There may however, be another reason.

News24 understands from three sources with knowledge of the matter that Agrizzi is in the process of obtaining Section 204 indemnity.

This relates to the prosecution of Bosasa executives and former correctional services commissioner Linda Mti and the department's chief financial officer, Patrick Gillingham.

Agrizzi and Bosasa CEO Gavin Watson were fingered by a 2009 Special Investigating Unit report that revealed how they had participated in bribing Mti and Gillingham. This included the building of houses, cars, season rugby tickets and cash payments.

The matter has experienced inordinate delays while at the NPA, which News24 has reported on previously.

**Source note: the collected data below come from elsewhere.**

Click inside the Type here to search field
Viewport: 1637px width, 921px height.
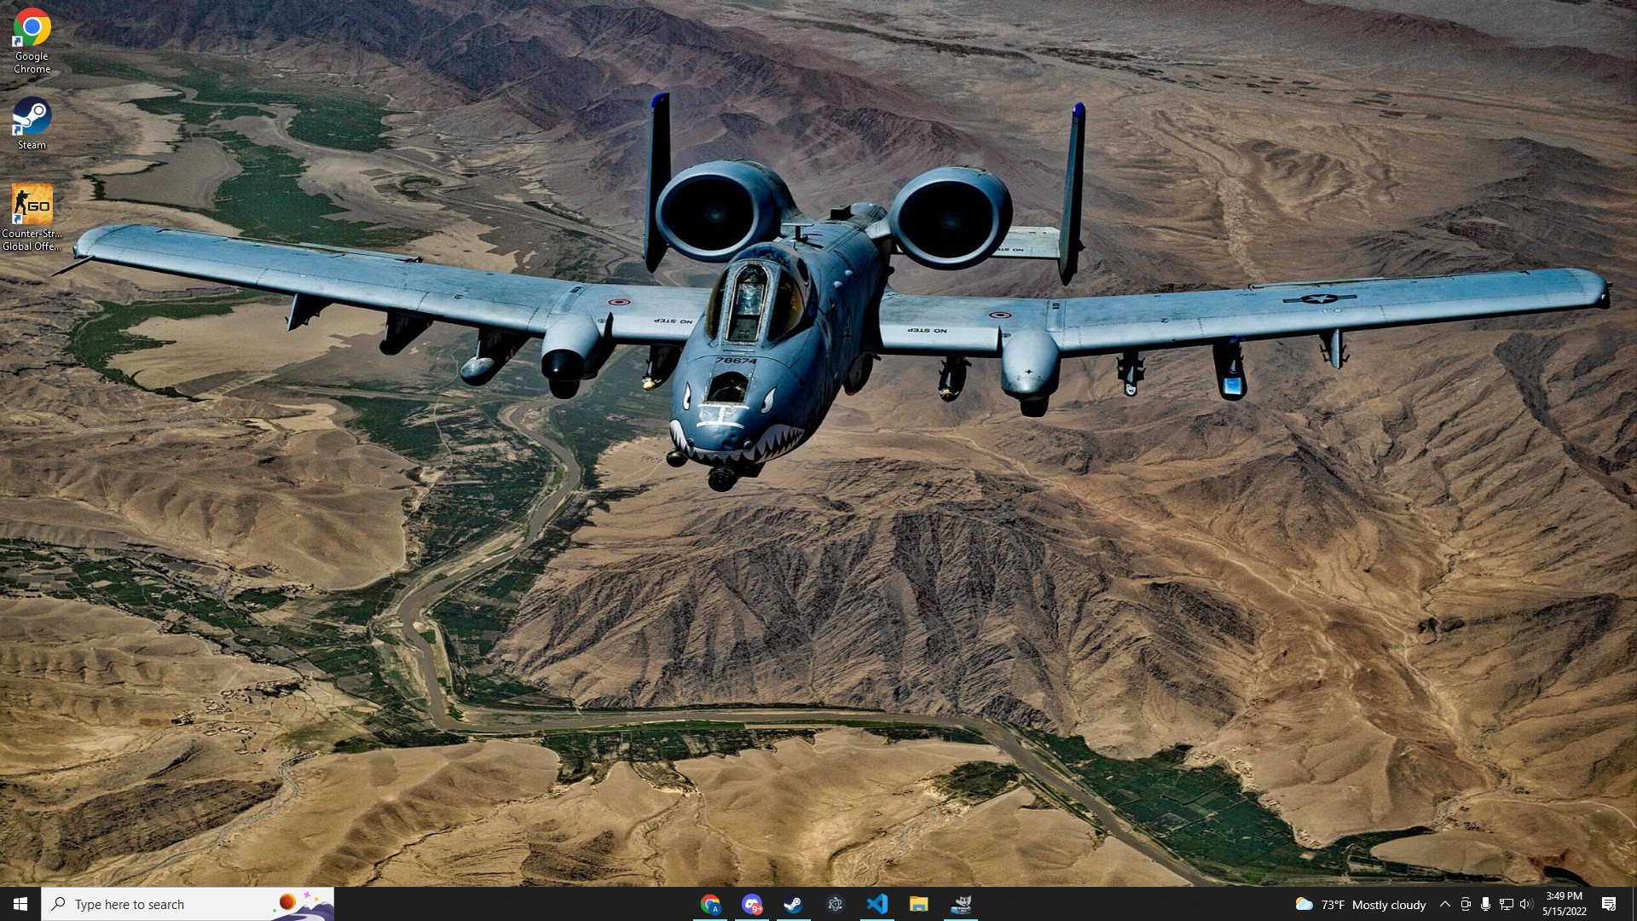(x=171, y=904)
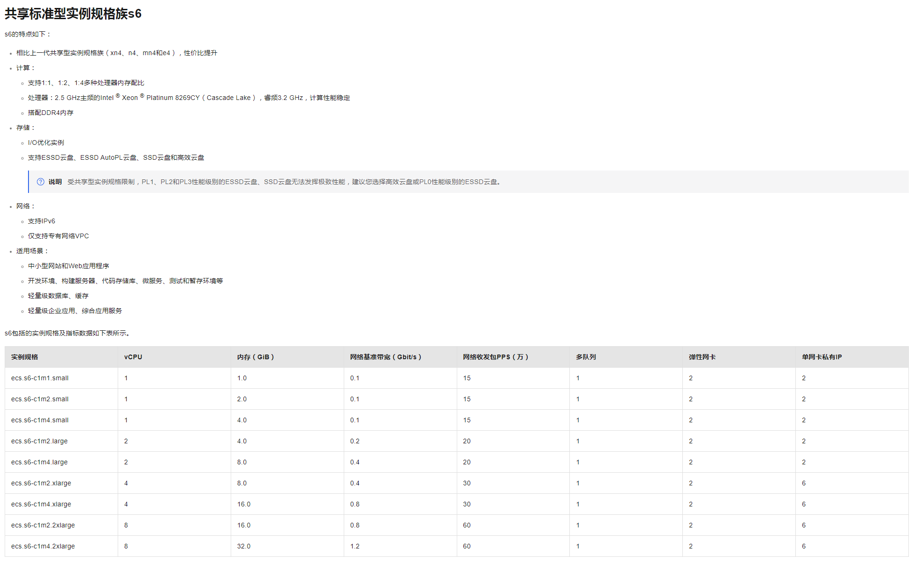Select the ecs.s6-c1m1.small cell
914x562 pixels.
point(40,378)
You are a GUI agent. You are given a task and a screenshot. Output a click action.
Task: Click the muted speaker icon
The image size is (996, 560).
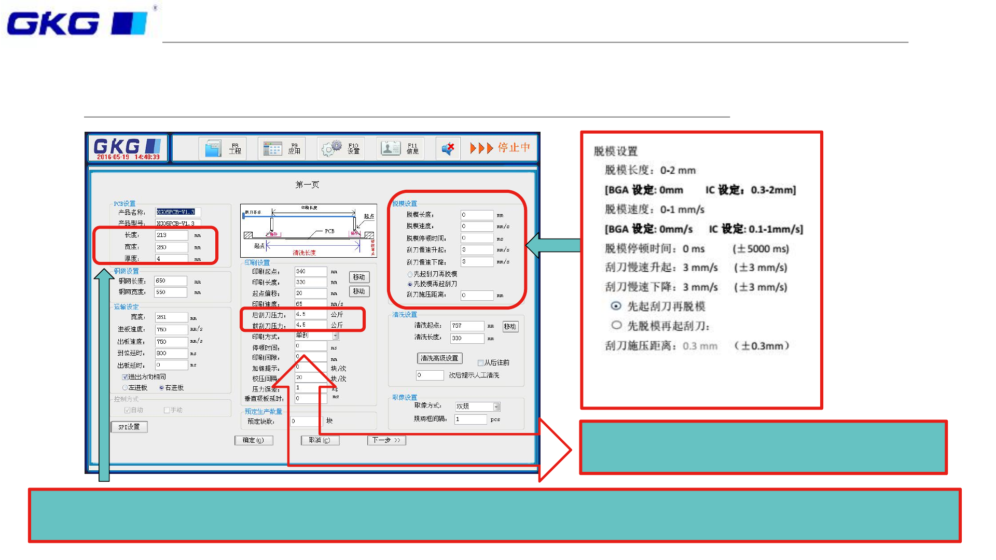click(x=448, y=149)
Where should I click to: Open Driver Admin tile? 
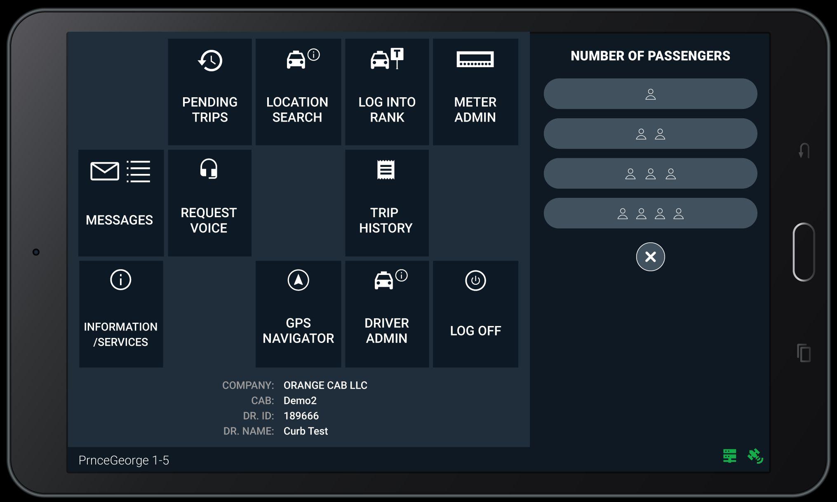point(387,314)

Section 204 witnesses are more commonly known as state witnesses, and can be granted indemnity by the courts in exchange for their testimony against their co-accused.

But this is a double-edged sword. The witness will inevitably implicate themselves in the crimes that were committed and it's left to the court to determine whether or not the testimony was credible. If the court finds gaping holes in the story, the witness could be prosecuted along with their co-accused – now with the added bulk of their own evidence being added to their troubles.

In short, this means that Agrizzi cannot afford to lie.

NPA spokesperson Luvuyo Mfaku would not confirm or deny that Agrizzi was in the process of obtaining a Section 204 deal.

"Issues relating to 204's are sensitive issues that cannot be divulged to the media before the commencement of the trial," Mfaku said.

In short – Agrizzi wants to keep himself out of jail. He may not hold on to the majority of his assets, but indemnity will ensure he won't have to swap his expensive suits for an orange jumpsuit.